**WHAT YOU ARE ASKED TO DO**
In the items below, reproduce the part that opens with the line containing "You are a GUI" and closes with the line containing "(x=472, y=16)", including both of those lines. Leave the pictures out.

**DATA PROVIDED**
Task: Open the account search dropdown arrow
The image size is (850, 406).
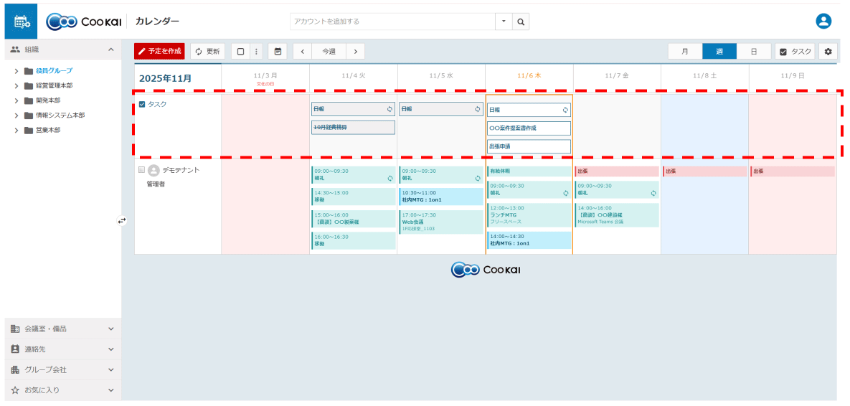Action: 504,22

==

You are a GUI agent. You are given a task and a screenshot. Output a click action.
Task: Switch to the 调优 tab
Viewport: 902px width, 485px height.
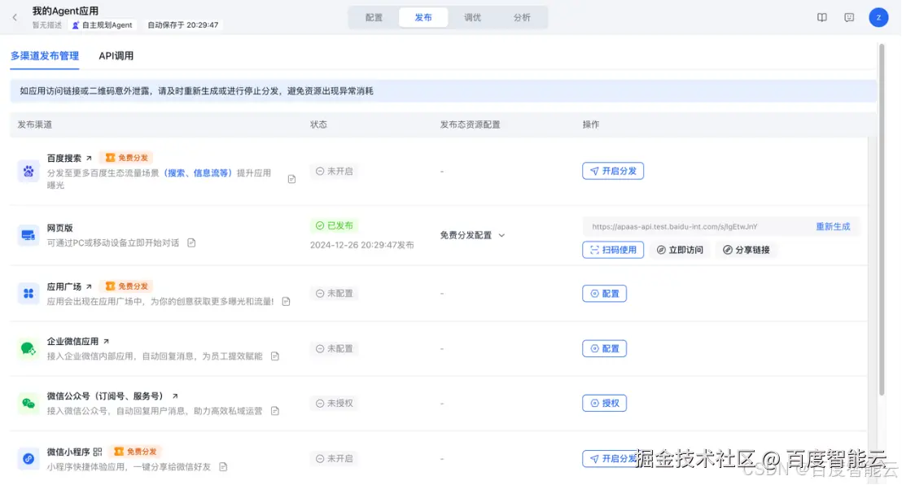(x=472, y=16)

**RESPONSE TO THE EXERCISE**
You are a GUI agent. You are given a task and a screenshot. Output a click action.
Task: Switch to the 调优 tab
Viewport: 902px width, 485px height.
(x=472, y=16)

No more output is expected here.